- Developer: James Wickstead Design Associates
- Publishers: NA: U.S. Games; PAL: Carrere Video;
- Designer: Garry Kitchen
- Platform: Atari 2600
- Release: NA: January 1982; PAL: November 1983;
- Genre: Scrolling shooter
- Mode: Single-player

= Space Jockey (video game) =

1982 video game

Space Jockey is a horizontally scrolling shooter designed by Garry Kitchen of James Wickstead Design Associates for the Atari VCS (renamed to the Atari 2600 later in the year). It was published under the Vidtec brand of U.S. Games in 1982 as the initial release from the company. The game shipped on a 2K cartridge at a time when most VCS games were 4K. There are 16 game variations.

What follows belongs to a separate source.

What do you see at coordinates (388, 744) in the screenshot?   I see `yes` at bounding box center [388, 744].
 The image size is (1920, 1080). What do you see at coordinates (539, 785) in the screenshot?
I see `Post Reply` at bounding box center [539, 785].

Space Jockey was the first video game designed by Garry Kitchen. He went on to program the 2600 port of Donkey Kong.

==Gameplay==

The player's saucer is on the left, flying toward a balloon, plane, and helicopter.

The player controls an "attack saucer" that flies to the right over scrolling, undulating terrain. The saucer only moves vertically and stops just before it hits the ground. The goal is to shoot ground-based tanks and flying enemies: jet planes, propeller planes, helicopters, and hot air balloons.Trees and houses appear on the ground as obstacles which can also be destroyed.

==Development==
Space Jockey was developed by Gary Kitchen and was his first game for the Atari 2600. It was created during a six-month effort to reverse engineer the console while working at James Wickstead Design Associates. Kitchen later described Space Jockey as "just a modestly fun game" and that it was predominantly a test bed for him during the process of reverse engineering the Atari VCS.

==Release and reception==

Space Jockey was released in January 1982. According to a 2013 interview with Kitchen, Space Jockey sold over a million copies, but he believes most of those were at a discount. A February 1983 Billboard article on retailers lowering game prices mentioned, "US Games recently sold off one of its older hits, the 2K Space Jockey, at rock bottom prices through its distributors." A French company called Carrere Video bought the right to sell the game in Europe. They starting selling the game in Germany in November 1983, long after U.S. Games had already been dissolved.

Dan Gutman reviewed Space Jockey in the December 1982 issue of Electronic Fun with Computers & Games. Gutman compared the game to Defender (1981) and Chopper Command (1982) saying that "there is nothing meaty here [...] but that doesn't mean it's bad" and that the game was "a pure test of your reaction time and doesn't pretend to be anything more". Electronic Games found the game to be easy on the default difficulty setting: "the saucer can race through the first 20,000 points of what is intended to be a low-scoring game by just sticking to the lower-left corner of the playfield." Space Jockey was one of three runners-up for the "Best Science Fiction/Fantasy Videogame" category in the 1983 Arcade Awards. German magazine TeleMatch considered the trees at the bottom of the screen to be unpleasant but was decently positive about the graphics and gameplay options.

In a retrospective review, Brett Alan Weiss of online game database AllGame declared the game to be "a simplistic but enjoyable shooter".

Review scores
| Publication | Score |
|---|---|
| AllGame | 2.5/5 |
| Electronic Fun with Computers and Games | 3/4 |

==Legacy==
The enemy movement in Space Jockey was reused in Word Zapper, also from James Wickstead Design Associates.